▸ **Brief**: Substitute "Display" for "Viewport" in the lines starting at the one containing "Click previous arrow on Dynamic Contrast" and ending at the one containing "Action: (134, 283)", leaving everything else unchanged. Return only those lines.

◆ ◆ ◆ ◆ ◆ ◆ ◆

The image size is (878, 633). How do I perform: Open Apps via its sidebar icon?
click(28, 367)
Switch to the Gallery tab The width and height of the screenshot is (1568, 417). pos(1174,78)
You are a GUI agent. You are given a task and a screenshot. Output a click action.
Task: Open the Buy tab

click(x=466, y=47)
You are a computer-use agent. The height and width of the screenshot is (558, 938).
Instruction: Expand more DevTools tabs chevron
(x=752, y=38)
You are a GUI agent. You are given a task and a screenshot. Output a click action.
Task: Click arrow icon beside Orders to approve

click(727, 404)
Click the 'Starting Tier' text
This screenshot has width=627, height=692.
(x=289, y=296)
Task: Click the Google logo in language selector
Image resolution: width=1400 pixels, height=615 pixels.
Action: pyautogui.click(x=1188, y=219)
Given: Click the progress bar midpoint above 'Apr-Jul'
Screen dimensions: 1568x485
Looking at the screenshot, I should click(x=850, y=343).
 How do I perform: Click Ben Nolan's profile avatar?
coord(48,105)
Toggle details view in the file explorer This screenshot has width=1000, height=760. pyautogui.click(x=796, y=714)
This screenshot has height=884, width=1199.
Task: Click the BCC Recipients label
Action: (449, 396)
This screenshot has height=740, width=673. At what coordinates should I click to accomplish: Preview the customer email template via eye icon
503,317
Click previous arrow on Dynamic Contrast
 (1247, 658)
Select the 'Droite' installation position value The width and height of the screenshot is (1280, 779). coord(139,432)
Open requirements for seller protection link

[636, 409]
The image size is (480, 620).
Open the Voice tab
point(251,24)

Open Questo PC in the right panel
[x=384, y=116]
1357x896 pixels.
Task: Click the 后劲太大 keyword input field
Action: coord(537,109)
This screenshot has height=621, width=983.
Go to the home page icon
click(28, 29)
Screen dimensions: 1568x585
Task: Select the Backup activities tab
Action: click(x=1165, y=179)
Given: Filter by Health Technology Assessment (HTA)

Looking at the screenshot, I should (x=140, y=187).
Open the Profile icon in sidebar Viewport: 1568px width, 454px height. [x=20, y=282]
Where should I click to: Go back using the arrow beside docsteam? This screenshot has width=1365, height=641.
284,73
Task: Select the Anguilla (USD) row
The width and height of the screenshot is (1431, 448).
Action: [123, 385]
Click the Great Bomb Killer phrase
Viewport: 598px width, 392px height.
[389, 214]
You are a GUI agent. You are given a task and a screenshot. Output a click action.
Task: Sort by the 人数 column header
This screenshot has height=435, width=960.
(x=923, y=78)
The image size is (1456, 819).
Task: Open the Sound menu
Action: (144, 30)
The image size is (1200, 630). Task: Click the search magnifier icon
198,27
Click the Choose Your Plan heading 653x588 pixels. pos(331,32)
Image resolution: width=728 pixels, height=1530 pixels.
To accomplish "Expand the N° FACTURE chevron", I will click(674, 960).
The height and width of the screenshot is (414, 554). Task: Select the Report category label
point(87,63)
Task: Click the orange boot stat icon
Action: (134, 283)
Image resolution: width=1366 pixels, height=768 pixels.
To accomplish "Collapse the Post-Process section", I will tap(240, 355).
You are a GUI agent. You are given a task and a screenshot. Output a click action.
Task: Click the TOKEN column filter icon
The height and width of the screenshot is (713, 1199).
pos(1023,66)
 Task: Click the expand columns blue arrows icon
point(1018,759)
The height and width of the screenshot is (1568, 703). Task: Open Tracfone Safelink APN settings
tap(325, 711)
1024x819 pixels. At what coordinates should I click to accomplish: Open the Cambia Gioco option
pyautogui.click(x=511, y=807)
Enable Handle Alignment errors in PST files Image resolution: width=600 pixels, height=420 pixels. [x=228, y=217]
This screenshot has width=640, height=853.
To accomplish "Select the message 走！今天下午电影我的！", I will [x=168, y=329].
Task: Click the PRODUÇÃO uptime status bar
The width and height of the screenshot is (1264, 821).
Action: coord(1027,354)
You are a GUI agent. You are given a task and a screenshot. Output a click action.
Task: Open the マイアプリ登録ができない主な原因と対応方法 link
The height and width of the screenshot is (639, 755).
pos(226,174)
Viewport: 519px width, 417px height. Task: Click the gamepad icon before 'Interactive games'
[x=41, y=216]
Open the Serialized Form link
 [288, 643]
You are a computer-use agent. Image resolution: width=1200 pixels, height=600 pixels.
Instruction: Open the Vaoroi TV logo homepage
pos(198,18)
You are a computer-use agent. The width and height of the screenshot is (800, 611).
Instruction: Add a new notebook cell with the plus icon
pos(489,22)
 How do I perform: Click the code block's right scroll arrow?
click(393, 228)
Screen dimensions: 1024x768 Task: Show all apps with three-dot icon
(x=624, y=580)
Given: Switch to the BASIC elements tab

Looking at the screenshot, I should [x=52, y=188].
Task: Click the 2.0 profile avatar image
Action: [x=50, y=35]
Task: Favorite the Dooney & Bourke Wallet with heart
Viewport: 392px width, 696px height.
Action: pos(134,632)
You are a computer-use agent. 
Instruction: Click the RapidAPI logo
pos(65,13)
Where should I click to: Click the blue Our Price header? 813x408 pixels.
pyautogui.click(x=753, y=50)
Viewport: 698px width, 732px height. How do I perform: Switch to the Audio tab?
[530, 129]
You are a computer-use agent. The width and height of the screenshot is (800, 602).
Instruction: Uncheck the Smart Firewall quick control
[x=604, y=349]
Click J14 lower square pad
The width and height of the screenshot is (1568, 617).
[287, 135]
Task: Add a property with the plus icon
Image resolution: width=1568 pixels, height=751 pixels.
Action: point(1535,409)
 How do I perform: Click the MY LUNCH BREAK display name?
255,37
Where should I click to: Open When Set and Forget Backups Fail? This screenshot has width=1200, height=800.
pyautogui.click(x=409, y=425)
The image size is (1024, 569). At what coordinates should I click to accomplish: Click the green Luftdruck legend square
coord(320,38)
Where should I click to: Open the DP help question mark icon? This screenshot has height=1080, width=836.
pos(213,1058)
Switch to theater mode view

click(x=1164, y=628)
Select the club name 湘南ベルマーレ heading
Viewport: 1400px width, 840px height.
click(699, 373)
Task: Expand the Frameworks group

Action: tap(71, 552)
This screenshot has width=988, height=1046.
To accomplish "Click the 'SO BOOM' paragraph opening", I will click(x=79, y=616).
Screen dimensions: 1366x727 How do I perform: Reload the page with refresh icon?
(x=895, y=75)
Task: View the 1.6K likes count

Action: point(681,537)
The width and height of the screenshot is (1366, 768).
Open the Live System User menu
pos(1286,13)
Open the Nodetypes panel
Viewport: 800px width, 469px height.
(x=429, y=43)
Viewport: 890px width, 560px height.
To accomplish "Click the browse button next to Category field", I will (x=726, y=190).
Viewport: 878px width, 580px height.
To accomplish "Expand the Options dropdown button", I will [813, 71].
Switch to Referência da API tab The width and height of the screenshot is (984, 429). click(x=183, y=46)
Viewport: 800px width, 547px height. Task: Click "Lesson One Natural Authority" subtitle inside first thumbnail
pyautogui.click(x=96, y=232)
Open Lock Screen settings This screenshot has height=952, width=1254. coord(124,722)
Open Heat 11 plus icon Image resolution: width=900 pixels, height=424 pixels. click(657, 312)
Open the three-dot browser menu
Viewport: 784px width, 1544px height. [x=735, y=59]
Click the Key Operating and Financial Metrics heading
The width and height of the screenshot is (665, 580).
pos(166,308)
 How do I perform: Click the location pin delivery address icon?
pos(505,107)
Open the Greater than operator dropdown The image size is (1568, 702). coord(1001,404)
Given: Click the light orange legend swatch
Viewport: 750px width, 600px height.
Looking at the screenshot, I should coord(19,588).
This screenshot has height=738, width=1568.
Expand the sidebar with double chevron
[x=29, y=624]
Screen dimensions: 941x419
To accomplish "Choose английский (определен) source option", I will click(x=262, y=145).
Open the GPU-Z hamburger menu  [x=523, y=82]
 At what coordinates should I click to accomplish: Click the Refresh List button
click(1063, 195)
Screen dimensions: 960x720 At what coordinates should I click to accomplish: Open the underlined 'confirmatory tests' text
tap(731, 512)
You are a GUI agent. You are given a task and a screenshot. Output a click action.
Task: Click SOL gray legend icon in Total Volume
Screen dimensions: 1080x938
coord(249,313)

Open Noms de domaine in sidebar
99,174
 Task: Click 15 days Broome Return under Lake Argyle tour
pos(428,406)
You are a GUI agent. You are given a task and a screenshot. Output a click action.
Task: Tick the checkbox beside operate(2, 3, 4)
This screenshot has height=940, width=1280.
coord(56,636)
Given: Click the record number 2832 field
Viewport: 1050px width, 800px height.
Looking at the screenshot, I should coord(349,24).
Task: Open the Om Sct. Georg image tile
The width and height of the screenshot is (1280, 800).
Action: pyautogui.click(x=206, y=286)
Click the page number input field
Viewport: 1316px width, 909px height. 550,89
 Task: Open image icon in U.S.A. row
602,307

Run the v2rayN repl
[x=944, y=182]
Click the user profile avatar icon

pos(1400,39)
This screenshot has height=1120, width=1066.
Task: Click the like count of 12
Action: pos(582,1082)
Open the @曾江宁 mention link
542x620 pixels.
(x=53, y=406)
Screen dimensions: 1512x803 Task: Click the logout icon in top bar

◆ ◆ ◆ ◆ ◆ ◆ ◆

▸ **Final result**:
Click previous arrow on Dynamic Contrast
 (1247, 658)
Select the 'Droite' installation position value The width and height of the screenshot is (1280, 779). coord(139,432)
Open requirements for seller protection link

[636, 409]
The image size is (480, 620).
Open the Voice tab
point(251,24)

Open Questo PC in the right panel
[x=384, y=116]
1357x896 pixels.
Task: Click the 后劲太大 keyword input field
Action: coord(537,109)
This screenshot has height=621, width=983.
Go to the home page icon
click(28, 29)
Screen dimensions: 1568x585
Task: Select the Backup activities tab
Action: click(x=1165, y=179)
Given: Filter by Health Technology Assessment (HTA)

Looking at the screenshot, I should (x=140, y=187).
Open the Profile icon in sidebar Display: 1568px width, 454px height. [x=20, y=282]
Where should I click to: Go back using the arrow beside docsteam? This screenshot has width=1365, height=641.
284,73
Task: Select the Anguilla (USD) row
The width and height of the screenshot is (1431, 448).
Action: [123, 385]
Click the Great Bomb Killer phrase
Display: 598px width, 392px height.
[389, 214]
You are a GUI agent. You are given a task and a screenshot. Output a click action.
Task: Sort by the 人数 column header
This screenshot has height=435, width=960.
(x=923, y=78)
The image size is (1456, 819).
Task: Open the Sound menu
Action: (144, 30)
The image size is (1200, 630). Task: Click the search magnifier icon
198,27
Click the Choose Your Plan heading 653x588 pixels. pos(331,32)
Image resolution: width=728 pixels, height=1530 pixels.
To accomplish "Expand the N° FACTURE chevron", I will click(674, 960).
The height and width of the screenshot is (414, 554). Task: Select the Report category label
point(87,63)
Task: Click the orange boot stat icon
Action: (134, 283)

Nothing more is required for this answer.